Un des signes de la dégradation du niveau de vie
Le marché florissant de la friperie
Au moment où les produits d’habillement et de lingerie en général inondent les magasins et les marchés algériens sous les labels chinois, syriens ou turcs, des marchés, des foires et même des salons ayant pignon sur rue continuent à proposer des chaussures, des vêtements, et autres produits textiles (rideaux, traversins,…) de friperie acquis auprès d’importateurs installés dans les grandes villes comme Alger, Oran ou Annaba. Ainsi, les signes de pauvreté ne cessent de se multiplier et de crever les yeux de ceux qui, inconsciemment ou non, voudraient oublier ou feindre d’oublier l’existence de franges entières de la population qui n’ont pas accès aux moyens les plus modestes de la vie moderne. Si, pendant la période du Ramadan, l’écart entre les pauvres et les riches devient plus visible chez les marchands de fruits et légumes, les autres jours ne sont pas dénués de symptômes de déchéance humaine à travers les rues, les trottoirs et les marchés de nos villes et villages. Il en est ainsi du phénomène de l’achat de la fripe qui a connu une courbe ascendante depuis le début des années 90. Naguère limité aux seuls marchés hebdomadaires et aux revendeurs informels ayant pignon sur rue au niveau des trottoirs et terrains vagues des différents chefs-lieux de wilayas et de daïras, le marché de la friperie a fini par être régularisé et même “institutionnalisé’’ pour s’installer de façon durable dans des magasins aujourd’hui attitrés.
Ces magasins sont régulièrement fréquentés par des familles démunies qui n’arrivent pas à se permettre des vêtements neufs.

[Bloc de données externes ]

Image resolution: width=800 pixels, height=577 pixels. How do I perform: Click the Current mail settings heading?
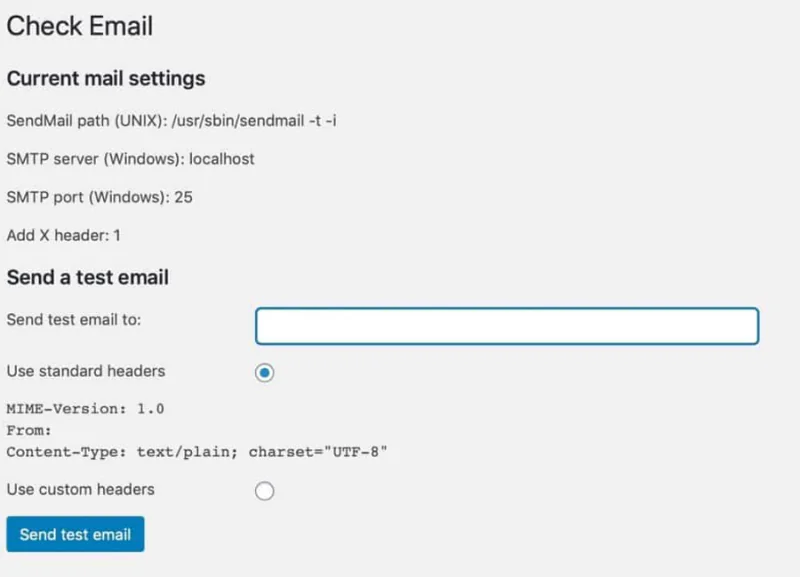click(105, 79)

Cependant, le phénomène récent en la matière est la forte affluence de fonctionnaires moyens dans ces lieux où sont cédées de vieilles fringues venant de toutes les régions de la planète. La plus grande affluence est surtout visible à la veille des fêtes religieuses ou à la rentrée scolaire. Des femmes accompagnées de leur marmaille remuent des dizaines de pièces dans des tas de guenilles et de haillons pour dénicher une chemise ou un pantalon “potable’’ en prévision du jour J.
Il y a quatre ans de cela, lorsque quelques maladies dermiques ont fait leur apparition dans certaines régions du pays, la relation avait été vite établie avec le marché de la fripe. A tort ou à raison, ces vêtements sont rendus responsables de la propagation de la gale qui a touché les hameaux et les établissements scolaires. En tout cas, personne ne peut savoir avec exactitude si les articles proposés à la vente ont subi une opération de désinfection préalable. Pour traiter cette pathologie transmise par des acariens, les patients n’ont, dans la plupart des cas, trouvé que les remèdes d’antan à commencer par le soufre des stations thermales ou le soufre en poudre vendu chez les droguistes, et ce en raison de l’absence momentanée de la lotion médicale appropriée, le benzoate de benzyle, chez les pharmaciens.
Malgré l’inondation du marché de vêtements par les marchandises chinoises généralement bon marché, l’affluence sur les étals de la friperie n’a pas connu de régression. On a constaté, au cours de ces derniers mois, que la gamme des articles de friperie proposés à la vente s’est étoffée et diversifiée si bien que l’on rencontre exposés des rideaux, des sous-vêtements et des chaussures.
Les acheteurs abordent les étalages sans grand complexe ; la pratique est, il faut le dire, entrée dans les mœurs depuis que la classe moyenne, formée auparavant de fonctionnaires et de métiers libéraux, s’est effilochée pour rejoindre les bas-fonds de la société pour certains et le sommet de la pyramide pour les autres.